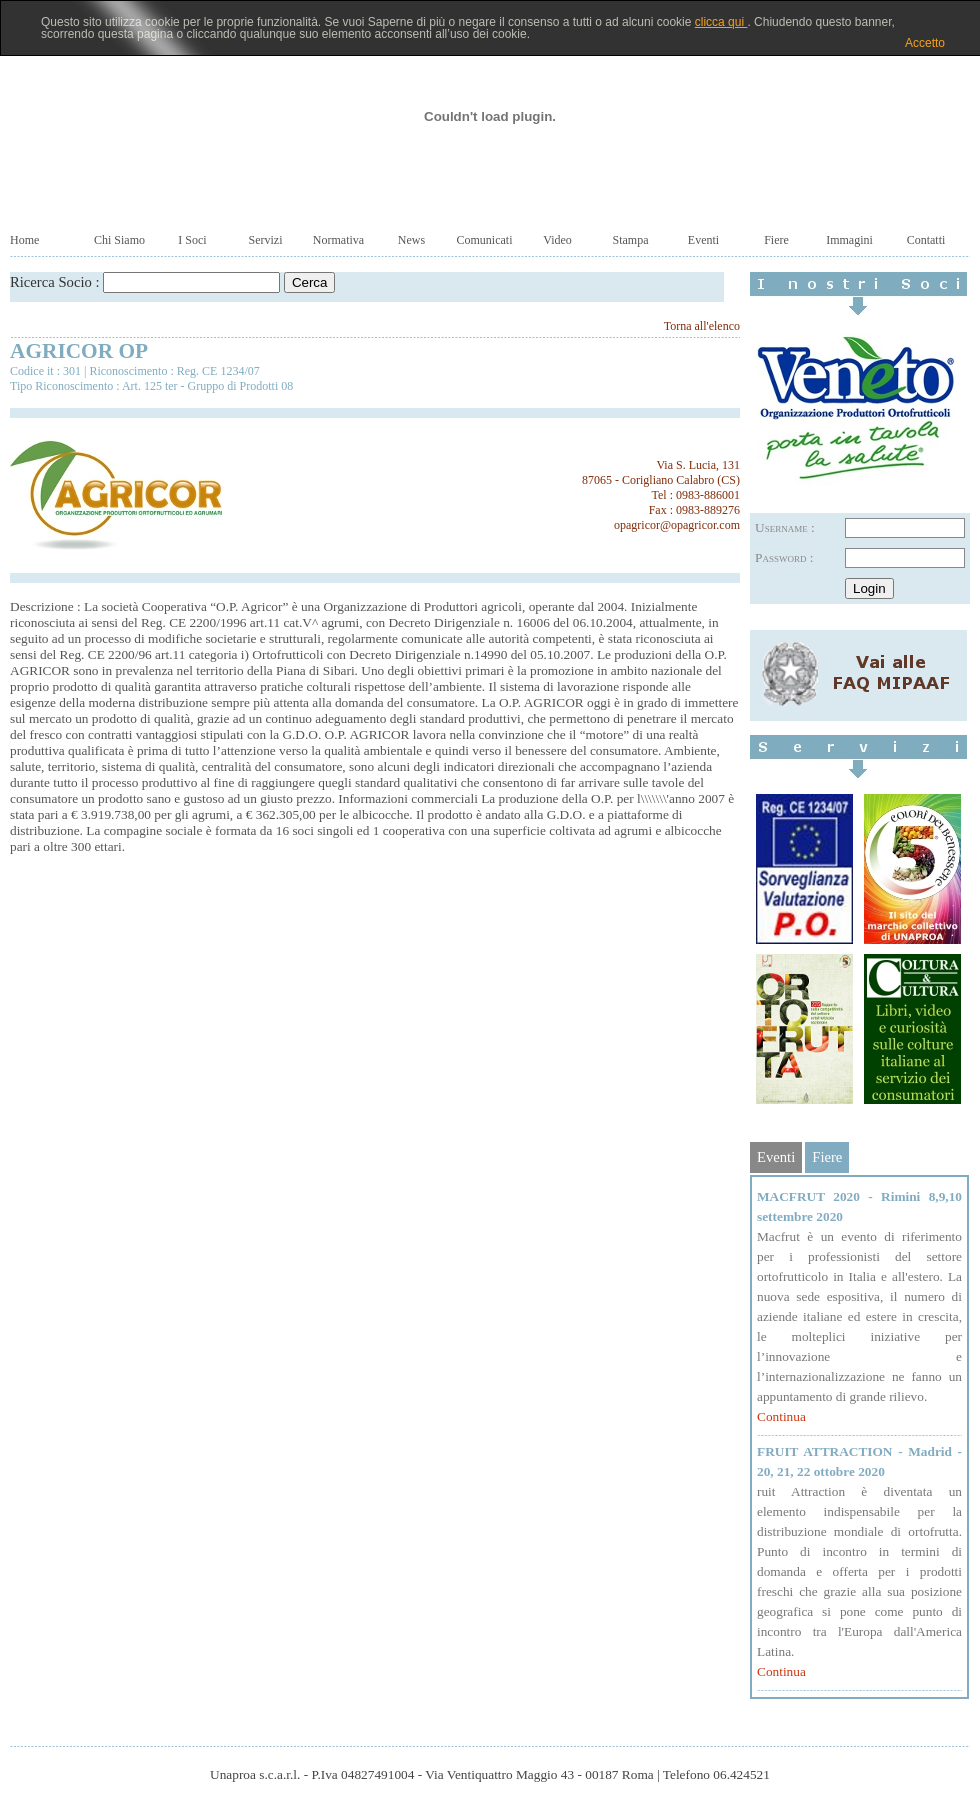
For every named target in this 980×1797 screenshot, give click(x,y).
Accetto (925, 43)
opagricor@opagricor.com (677, 525)
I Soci (192, 240)
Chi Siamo (119, 240)
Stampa (631, 240)
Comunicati (485, 240)
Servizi (266, 240)
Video (557, 240)
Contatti (926, 240)
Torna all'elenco (702, 326)
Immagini (849, 240)
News (411, 240)
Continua (781, 1416)
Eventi (703, 240)
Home (24, 240)
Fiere (776, 240)
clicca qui (721, 22)
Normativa (338, 240)
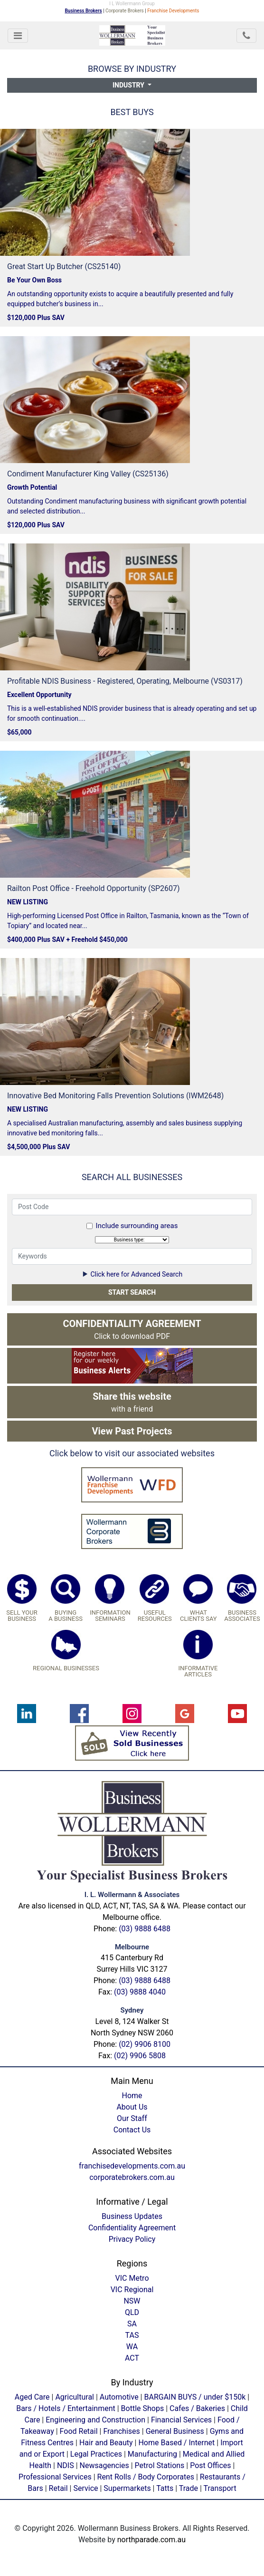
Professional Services (55, 2476)
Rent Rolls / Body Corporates (145, 2476)
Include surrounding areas (137, 1225)
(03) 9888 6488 (144, 1928)
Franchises (121, 2431)
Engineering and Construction (95, 2419)
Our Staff (132, 2118)
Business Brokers (83, 10)
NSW (131, 2300)
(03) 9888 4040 (140, 1991)
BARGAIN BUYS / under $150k (194, 2397)
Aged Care (32, 2397)
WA (132, 2346)
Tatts (164, 2488)
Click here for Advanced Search (132, 1274)
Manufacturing (152, 2454)
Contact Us (132, 2129)
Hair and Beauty (106, 2442)
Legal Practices (96, 2454)
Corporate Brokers (124, 10)
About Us (131, 2106)
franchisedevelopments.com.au (132, 2165)
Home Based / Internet (176, 2442)
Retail (58, 2488)
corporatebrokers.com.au (132, 2177)
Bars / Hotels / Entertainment (65, 2408)
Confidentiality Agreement (132, 2227)
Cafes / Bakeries (197, 2408)
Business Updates (132, 2216)
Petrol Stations (161, 2465)
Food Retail (79, 2431)
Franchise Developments (173, 10)
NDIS (65, 2465)
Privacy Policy (132, 2239)
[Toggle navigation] (18, 36)
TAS (132, 2335)
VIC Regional (132, 2289)
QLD (132, 2312)
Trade (188, 2488)
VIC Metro (132, 2278)
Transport (220, 2488)
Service (85, 2488)
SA (132, 2323)
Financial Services (181, 2419)
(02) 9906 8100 (144, 2044)
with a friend (132, 1402)
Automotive (119, 2397)
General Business (175, 2431)
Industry (129, 85)
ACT (132, 2358)
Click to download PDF (132, 1329)
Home (132, 2095)
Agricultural (74, 2397)
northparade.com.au (151, 2539)
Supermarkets (127, 2488)
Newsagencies (104, 2465)
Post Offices (210, 2465)
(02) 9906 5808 (140, 2055)
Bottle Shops (142, 2408)
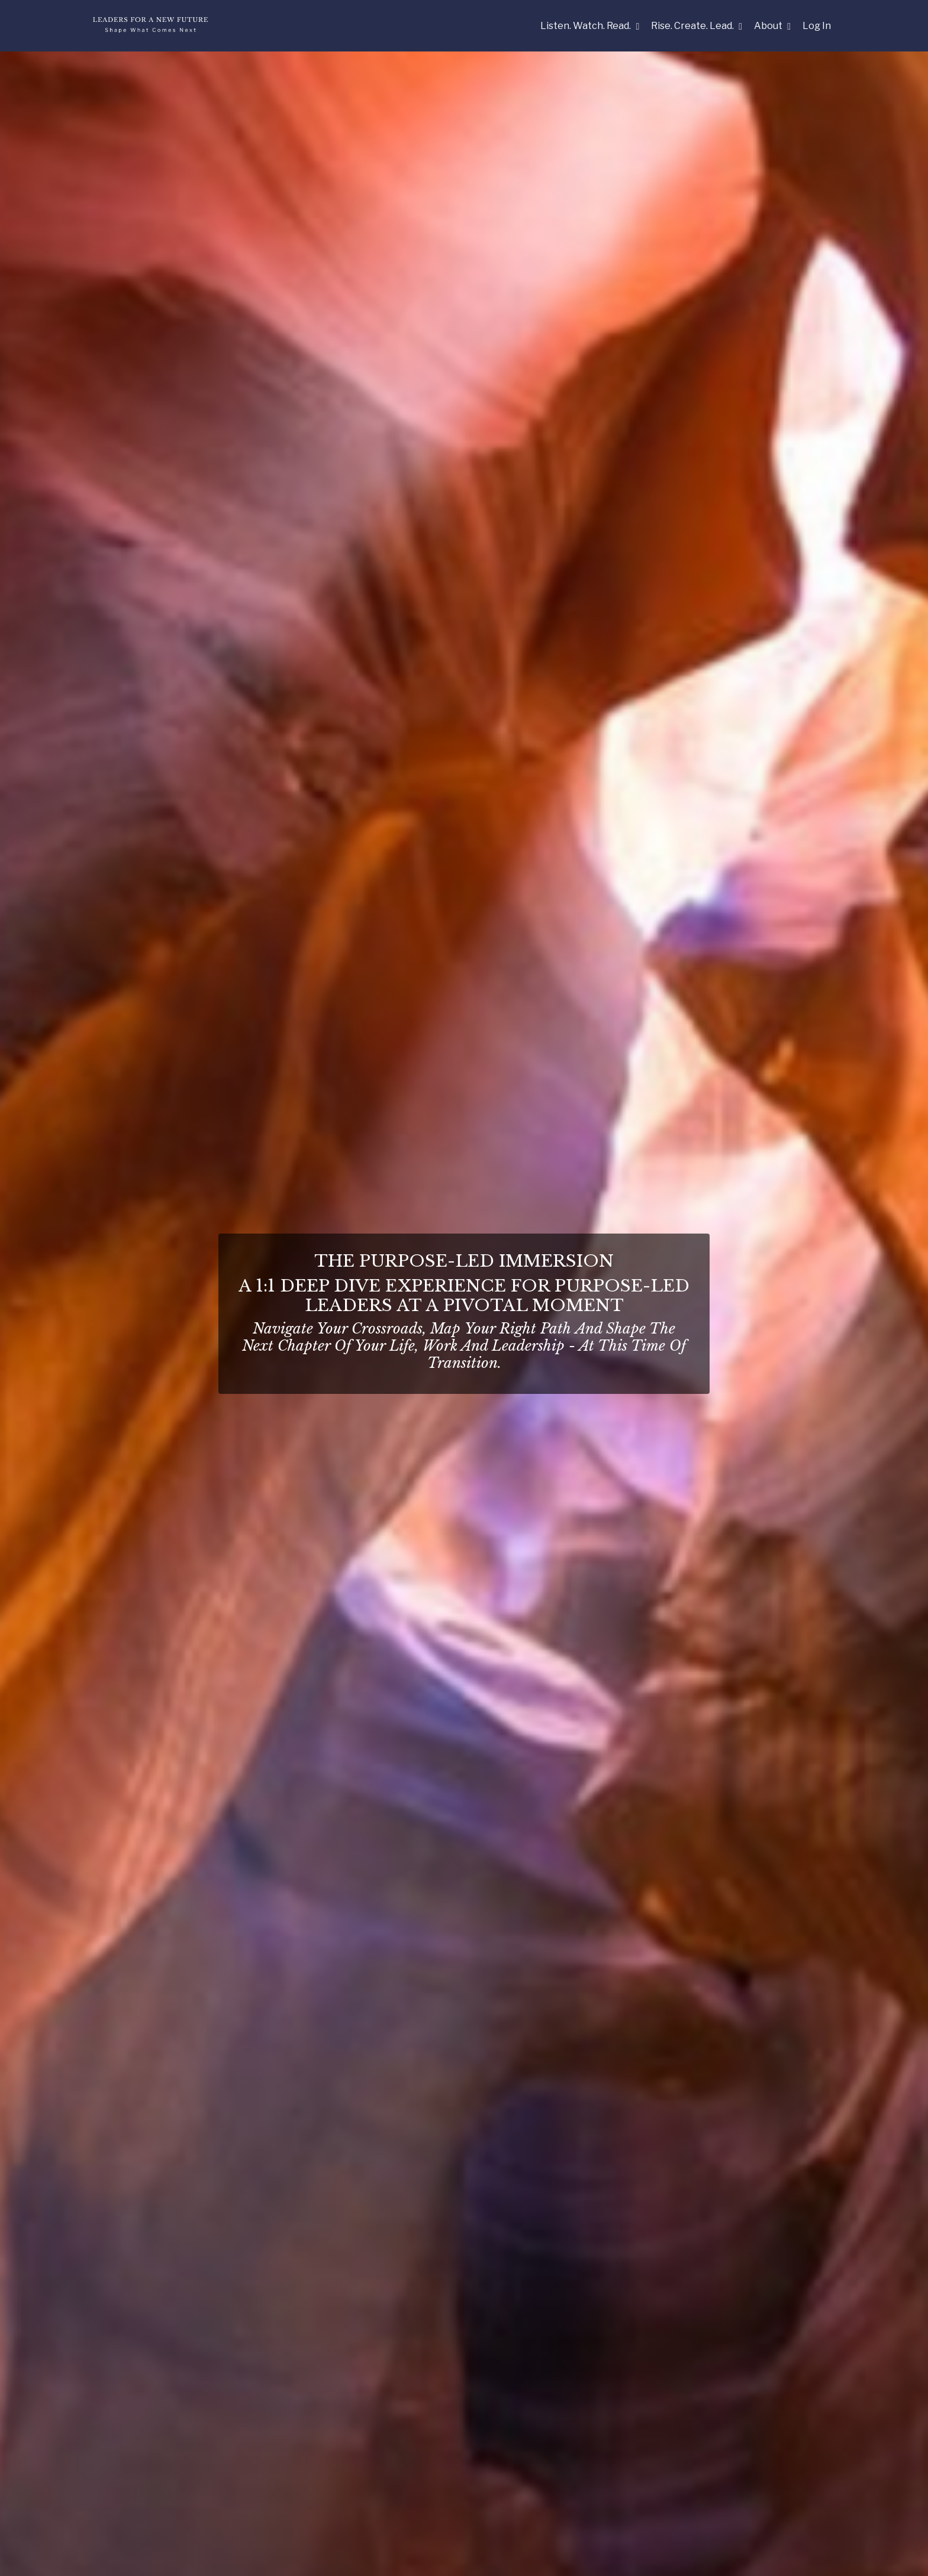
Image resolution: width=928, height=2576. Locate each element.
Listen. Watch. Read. (589, 25)
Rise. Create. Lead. (696, 25)
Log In (817, 25)
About (772, 25)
○ ○ ○ ○
Please show every line above that contains the string "Services", copying each one in full. Matching is case-sensitive.

Professional Services (55, 2476)
Financial Services (181, 2419)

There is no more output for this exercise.